Shoes hit the floor. Sam felt a knee against his side. Torn cloth near his ear, then pressure on the wound. Sam could hardly see. Only his hand moved, a parody of rhythm.

One, two, three, four.

"He's from before." His not-mother's voice shouted over the fog. "We can stop it. Before any of it even happens, we can stop it!"

Sam coughed. Rattled. His hand spasmed. One, two, three, four.

A palm enclosed his wrist and held it to the carpet, so gentle. Sam's hand went still under its touch.

Sam's not-mother heaved in a breath.

"But you know that, don't you," she finally uttered. "You did this. You're the one who sent him back. All this time, it was you."

More pressure on the wound. Sam's teeth chattered. The hand on his wrist moved to the side of his neck, then the back of it. Sam shivered, not from pain, but from the hand's fingers. Three warm and the other two ice-cold. Metal.

His not-mother's voice was thunder, distant and terrible. "You'd let the world burn. For him."

The fingers pressed harder, where Sam's skull met his spine. Something sparked from the tips of them and Sam's mind froze, suspended in air--

And then exploded with light, color, sound. Whirling and twirling, a flurry of sensations too quick to feel, like someone was searching, sorting, spinning a synapse rolodex in his head. Pausing, sometimes, with difficulty, but surging forward, a torrent unchained, winding through dusty rooms, obliterating cobwebs, scattering knick-knacks.

The surge stopped. Sam took in a breath that wasn't a breath, felt cool water wrap around his ankles and drag him under. But Sam was ready for it, so calm, because the Other in his head was supposed to be here, had been here many times before. How else could it know where the walls were buried, so thick, untouched, unknown. Pounding, beating on the other side -- let me out there, can't keep me caged, you'll pay for this -- and the Other pausing, touching, and then--

Smash. But only one door, only a crack, and the Other dove deep, gripping Sam, strong and sure. Sam was frightened because he hadn't been here before, not in a long time. None of him wanted to go back, not even the huge parts, the bloated bits of him that choked him with their weight, that twisted and writhed and screamed like phantoms.

It's all right, the Other said, not with words but through certainty, full and whole. I've got you.

Sam stood on a hill. Silver peaks jutted out of the horizon. Red grass rippled in an arid breeze as twin suns bathed his face.

He shivered as he felt roots spread out in the soil far below, growing in the pit of him, the soul of him, curling around him like the arms of a brother, like an anchor. They burst from the ground, wound into a trunk, shaded him with branches and leaves.

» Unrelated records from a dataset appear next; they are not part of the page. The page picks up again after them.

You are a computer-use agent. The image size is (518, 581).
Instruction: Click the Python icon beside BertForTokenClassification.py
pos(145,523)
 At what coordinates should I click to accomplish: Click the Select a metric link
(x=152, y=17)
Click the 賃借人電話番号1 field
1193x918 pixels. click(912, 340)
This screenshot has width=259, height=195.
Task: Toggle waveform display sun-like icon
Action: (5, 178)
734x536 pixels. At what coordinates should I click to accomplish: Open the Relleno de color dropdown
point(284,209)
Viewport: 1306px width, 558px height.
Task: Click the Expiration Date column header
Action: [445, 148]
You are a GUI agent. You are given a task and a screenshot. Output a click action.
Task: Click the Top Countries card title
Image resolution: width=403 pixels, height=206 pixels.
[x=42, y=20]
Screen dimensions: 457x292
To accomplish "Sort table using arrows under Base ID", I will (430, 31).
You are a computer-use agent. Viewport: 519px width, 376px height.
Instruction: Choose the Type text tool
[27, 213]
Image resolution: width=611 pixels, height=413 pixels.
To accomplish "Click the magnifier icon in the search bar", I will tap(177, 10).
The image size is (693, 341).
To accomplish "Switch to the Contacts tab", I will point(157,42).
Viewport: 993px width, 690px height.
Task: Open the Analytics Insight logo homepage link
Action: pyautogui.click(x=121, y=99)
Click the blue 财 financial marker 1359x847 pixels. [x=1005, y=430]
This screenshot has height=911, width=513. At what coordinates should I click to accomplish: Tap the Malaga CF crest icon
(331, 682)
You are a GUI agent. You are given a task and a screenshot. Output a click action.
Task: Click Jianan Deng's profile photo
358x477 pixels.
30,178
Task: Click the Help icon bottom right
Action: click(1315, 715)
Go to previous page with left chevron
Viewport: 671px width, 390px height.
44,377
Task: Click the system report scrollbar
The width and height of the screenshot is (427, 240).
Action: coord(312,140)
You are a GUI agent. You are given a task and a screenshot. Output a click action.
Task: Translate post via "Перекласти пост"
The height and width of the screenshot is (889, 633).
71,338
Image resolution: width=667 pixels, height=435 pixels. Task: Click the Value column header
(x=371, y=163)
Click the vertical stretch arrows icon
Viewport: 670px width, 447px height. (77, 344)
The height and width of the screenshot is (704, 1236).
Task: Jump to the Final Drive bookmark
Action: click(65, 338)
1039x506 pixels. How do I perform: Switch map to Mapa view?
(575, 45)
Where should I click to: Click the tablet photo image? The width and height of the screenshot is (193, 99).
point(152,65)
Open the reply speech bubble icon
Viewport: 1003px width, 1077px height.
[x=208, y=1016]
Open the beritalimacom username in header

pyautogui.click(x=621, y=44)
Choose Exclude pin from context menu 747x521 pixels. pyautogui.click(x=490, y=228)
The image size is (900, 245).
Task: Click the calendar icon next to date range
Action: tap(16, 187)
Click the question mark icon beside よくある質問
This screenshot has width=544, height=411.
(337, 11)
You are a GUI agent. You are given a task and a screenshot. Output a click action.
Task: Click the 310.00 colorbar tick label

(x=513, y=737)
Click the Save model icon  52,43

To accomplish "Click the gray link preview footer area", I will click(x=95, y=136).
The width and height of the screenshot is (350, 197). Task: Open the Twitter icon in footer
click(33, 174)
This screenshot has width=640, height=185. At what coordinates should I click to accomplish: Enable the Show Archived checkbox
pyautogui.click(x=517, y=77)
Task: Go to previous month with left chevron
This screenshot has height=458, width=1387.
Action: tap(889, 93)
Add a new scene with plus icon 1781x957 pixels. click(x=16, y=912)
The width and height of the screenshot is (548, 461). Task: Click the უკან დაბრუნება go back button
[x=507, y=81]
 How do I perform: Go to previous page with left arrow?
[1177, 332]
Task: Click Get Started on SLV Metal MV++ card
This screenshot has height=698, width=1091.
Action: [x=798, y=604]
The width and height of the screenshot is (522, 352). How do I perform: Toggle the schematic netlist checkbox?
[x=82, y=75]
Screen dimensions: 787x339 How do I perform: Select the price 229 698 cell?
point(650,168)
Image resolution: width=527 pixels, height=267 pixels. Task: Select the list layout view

And then Sam rose, flew, soared through red skies and dark oceans, through the crack just before it closed again. And the Other held on to him, weaker than before. Like not all of it could come back.

I've got you, Sam said as they broke the surface.


Sam's eyes fluttered. His chest throbbed.

A moving vehicle hummed around him. His vision focused, slow and hazy, on a mismatched hand grasping his arm. Two metal fingers dug into his skin, jointed with wires, grafted onto scar tissue next to their flesh-and-bone counterparts.

They felt smooth against his arm. Smoother when they brushed his cheek.

I won't leave you. Promised that, didn't I?

Sam closed his eyes. He nodded.

The hand relaxed against Sam's head. Fingers trailed through his hair like cloud wisps, light and gentle, leaving misty dreams in their wake. Sam drifted into one, cradled by a stranger's hand, by the thought that a single person in the vast stretch of space and time thought a thing like him worth saving.